Blog de la facultad de Finanzas, Gobierno y Relaciones Internacionales

5 de mayo de 2016

¿La condición de la tierra en un grafiti ?

Por: Daniela Garay Ramos

Desde el comienzo de la creación, el hombre ha tenido la capacidad de transformar la naturaleza para su beneficio sin importar las consecuencias que esto tenga. Algunas veces no se da cuenta de que, cómo se enseña en la economía, algunos recursos son escasos y si se utilizan de una forma abusiva, se agotan. En reacción al importante daño que ha sufrido el planeta por el accionar humano, han surgido un importante número de organizaciones sociales que se preocupan por el medio ambiente y tratan de concientizar al ciudadano de las más diversas formas, una de ellas, que expresa de manera critica el abuso y el daño que el hombre está causando a la naturaleza es el arte público denominado: grafiti, que plasma de una manera coloquial y con un toque de humor la defensa la misma.
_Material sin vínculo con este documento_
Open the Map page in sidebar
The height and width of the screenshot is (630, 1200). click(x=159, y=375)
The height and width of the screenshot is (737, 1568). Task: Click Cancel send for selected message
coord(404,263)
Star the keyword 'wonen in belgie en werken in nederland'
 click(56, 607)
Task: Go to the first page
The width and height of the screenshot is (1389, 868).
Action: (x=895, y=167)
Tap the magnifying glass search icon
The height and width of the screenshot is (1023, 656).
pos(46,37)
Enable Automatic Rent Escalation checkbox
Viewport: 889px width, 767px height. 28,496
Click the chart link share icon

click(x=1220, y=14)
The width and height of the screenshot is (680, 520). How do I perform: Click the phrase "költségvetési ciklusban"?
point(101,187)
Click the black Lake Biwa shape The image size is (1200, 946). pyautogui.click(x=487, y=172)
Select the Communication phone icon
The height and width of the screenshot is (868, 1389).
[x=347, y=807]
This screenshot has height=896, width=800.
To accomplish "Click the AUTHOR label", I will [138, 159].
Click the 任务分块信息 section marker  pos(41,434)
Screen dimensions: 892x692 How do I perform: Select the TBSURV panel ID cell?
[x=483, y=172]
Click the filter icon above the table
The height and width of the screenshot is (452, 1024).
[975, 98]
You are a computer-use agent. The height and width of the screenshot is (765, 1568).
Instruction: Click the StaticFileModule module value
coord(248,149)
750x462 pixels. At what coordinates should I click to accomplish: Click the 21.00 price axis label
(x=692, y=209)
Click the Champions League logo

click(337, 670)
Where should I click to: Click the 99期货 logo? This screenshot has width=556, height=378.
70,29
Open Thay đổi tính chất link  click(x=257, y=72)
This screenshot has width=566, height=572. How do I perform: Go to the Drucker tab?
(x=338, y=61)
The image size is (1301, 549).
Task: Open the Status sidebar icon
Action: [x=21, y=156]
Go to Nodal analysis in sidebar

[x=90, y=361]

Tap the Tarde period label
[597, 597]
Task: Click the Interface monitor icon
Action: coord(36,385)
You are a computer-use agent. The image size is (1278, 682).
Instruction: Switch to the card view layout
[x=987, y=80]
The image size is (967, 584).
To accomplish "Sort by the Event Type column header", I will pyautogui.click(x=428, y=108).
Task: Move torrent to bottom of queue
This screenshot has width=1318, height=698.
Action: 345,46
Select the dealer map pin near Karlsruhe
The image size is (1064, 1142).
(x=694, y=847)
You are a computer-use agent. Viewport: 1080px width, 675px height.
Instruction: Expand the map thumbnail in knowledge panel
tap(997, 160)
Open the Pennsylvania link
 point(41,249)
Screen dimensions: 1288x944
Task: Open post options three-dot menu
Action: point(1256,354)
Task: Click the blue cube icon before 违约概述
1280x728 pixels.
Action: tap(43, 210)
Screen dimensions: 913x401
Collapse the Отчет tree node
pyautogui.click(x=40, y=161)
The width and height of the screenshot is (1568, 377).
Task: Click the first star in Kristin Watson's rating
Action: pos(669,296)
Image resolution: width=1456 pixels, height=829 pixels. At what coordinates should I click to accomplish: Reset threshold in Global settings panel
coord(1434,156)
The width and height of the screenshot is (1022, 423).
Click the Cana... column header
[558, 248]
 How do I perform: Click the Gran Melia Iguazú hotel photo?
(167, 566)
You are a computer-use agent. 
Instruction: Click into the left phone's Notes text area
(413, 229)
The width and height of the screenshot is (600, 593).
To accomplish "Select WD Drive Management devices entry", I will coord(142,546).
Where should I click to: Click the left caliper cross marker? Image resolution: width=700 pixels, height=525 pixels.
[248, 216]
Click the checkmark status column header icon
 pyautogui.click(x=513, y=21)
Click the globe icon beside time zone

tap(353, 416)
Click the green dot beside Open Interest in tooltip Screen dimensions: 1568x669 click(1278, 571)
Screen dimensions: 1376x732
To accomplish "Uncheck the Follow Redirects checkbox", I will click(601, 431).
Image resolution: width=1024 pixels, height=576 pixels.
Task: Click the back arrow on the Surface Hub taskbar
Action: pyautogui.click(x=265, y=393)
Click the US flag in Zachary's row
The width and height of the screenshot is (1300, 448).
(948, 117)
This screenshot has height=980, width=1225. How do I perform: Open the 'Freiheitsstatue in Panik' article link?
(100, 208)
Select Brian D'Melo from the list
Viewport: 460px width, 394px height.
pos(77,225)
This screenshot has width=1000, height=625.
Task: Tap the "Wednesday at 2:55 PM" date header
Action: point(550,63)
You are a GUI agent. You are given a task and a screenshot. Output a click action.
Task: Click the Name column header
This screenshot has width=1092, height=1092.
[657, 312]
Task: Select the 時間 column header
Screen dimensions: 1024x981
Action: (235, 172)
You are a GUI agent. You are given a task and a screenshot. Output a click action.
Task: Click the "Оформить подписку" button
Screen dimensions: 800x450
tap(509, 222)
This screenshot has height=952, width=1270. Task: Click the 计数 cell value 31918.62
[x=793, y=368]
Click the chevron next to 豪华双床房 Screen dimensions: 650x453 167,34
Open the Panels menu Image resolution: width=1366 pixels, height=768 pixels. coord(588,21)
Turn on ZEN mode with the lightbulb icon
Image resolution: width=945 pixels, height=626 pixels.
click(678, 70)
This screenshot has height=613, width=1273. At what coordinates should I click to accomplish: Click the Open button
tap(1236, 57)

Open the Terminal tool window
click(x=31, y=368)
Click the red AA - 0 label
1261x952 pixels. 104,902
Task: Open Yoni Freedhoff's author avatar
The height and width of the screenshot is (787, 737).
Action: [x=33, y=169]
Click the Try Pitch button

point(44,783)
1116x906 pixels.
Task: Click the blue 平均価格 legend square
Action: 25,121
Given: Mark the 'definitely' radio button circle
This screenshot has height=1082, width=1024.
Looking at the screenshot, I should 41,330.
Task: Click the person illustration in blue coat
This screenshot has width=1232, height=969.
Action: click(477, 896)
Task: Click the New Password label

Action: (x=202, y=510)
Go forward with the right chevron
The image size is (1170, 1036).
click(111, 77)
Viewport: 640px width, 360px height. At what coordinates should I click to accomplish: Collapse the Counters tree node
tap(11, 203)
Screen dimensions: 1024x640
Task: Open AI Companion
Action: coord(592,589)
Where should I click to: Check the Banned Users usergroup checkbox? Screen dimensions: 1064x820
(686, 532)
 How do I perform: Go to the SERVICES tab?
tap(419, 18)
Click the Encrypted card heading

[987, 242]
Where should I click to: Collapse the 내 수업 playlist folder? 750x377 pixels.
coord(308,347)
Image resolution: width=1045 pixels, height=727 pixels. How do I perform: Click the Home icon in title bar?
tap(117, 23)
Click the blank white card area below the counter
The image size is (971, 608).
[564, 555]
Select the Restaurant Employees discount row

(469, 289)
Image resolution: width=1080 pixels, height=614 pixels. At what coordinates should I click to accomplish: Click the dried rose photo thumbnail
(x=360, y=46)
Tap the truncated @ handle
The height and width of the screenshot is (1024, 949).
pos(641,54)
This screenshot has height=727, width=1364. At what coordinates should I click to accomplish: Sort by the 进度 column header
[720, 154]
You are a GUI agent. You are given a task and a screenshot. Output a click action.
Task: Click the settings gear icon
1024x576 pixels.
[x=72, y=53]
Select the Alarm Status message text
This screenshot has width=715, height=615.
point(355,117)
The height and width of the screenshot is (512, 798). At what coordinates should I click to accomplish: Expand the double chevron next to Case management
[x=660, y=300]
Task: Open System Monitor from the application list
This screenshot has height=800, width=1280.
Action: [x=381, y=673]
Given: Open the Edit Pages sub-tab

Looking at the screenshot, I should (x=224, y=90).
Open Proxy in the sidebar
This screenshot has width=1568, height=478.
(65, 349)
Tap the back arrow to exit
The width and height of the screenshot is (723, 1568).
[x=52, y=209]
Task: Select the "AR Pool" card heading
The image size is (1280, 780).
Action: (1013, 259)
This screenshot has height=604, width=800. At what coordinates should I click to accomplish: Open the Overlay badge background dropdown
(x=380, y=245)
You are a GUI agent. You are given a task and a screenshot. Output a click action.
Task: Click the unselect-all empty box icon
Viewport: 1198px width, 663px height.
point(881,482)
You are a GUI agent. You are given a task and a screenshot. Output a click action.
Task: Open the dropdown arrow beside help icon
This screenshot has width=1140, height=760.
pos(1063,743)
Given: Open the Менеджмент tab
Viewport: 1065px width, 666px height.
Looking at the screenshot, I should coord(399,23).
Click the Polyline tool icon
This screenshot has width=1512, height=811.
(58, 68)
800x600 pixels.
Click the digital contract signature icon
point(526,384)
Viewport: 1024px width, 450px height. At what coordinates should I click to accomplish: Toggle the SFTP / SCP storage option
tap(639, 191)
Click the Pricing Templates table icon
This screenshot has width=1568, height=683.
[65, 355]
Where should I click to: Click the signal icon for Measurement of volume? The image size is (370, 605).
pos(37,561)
La historia de la tierra en una lata

El pintor simbolista, Odilon Redon afirma que: el valor del arte reside en su poder para aumentar nuestra fuerza moral o aumentar su influencia”. Para el mencionado artista, el arte es capaz de ayudar al hombre a entender qué es moral y qué no, qué está bien y qué está mal, qué es correcto y qué es lo incorrecto. El arte representa historia, es una de las maneras de expresar critica, burla, emociones e inconformismo. Por ejemplo, a través de los murales ubicados en México se cuenta la revolución mexicana, la esencia de un país y las luchas que ha transitado. De igual forma, el arte puede expresar los pensamientos y sentimientos mas profundos del hombre, el arte es la realidad de la persona plasmada en formas, colores, trazos, pues como lo dice el escritor y pintor Henry Miller: “el arte no enseña nada más que el significado de la vida”.

Este arte, por donde quiera que se mire, capta de una manera muy particular las miradas de niños, jóvenes y adultos; primero, por los colores, seguido de las formas y trazos con que el artista delinea las figuras y rostros, cerrando, finalmente, con un mensaje que cualquier curioso logra identificar.

¡Despierten!

Verbigracia, en el grafiti ubicado en la calle 26 sentido oriente occidente, debajo del puente de la carrera quinta, un artista desconocido plasma la historia de la tierra, de lo que el ser humano está generando en esta. Cuenta cómo el hombre la está destruyendo pues deja que sus necesidades sean más importantes que el lugar en donde vive. En este dibujo se ve que por el descuido del hombre los mares están llenos de desechos, pues las tortugas marítimas tienen una botella dentro del caparazón; sacrifican los animales y comercializan su piel para la producción de marroquinería. El medio ambiente ya no es tan verde como antes. Asimismo, se ve cómo un hombre señala y grita, lo que vendría a ser una forma en la que se está diciendo: ¡despierten! Esta obra concluye con una mujer que usa una máscara y la tierra con un espada, en señal de muerte.

Como en tantas ocasiones el arte se usa para hacer crítica. Mediante las imágenes de esta obra, el autor está llamando la atención a los bogotanos, manifestándoles la necesidad de hacer un cambio radical en su estilo de vida. Adicionalmente el artista expresa la necesidad de una intervención por parte de los ciudadanos para que busquen una forma de llegar al bien común, que en este caso, sería la protección de la Tierra madre.

Observando detenidamente este dibujo desde la perspectiva del bien común, es evidente que incita a generar conciencia sobre la necesidad de una participación activa de los ciudadanos y el gobierno, que debería generar políticas encaminadas a preservar la naturaleza y a disminuir la contaminación en los lugares más críticos, en donde se concentran las grandes empresas que generan una alta contaminación.

El grafiti es un arte que no necesita palabras, utiliza patrones, colores y trazos para expresar de mil maneras un punto de vista ante cualquier situación. Los ojos de quienes lo ven no pueden ignorarlo; las mentes son atraídas y vuela la imaginación.

Las ciudades están grabadas con un arte que clama a gritos que se salve el medio ambiente.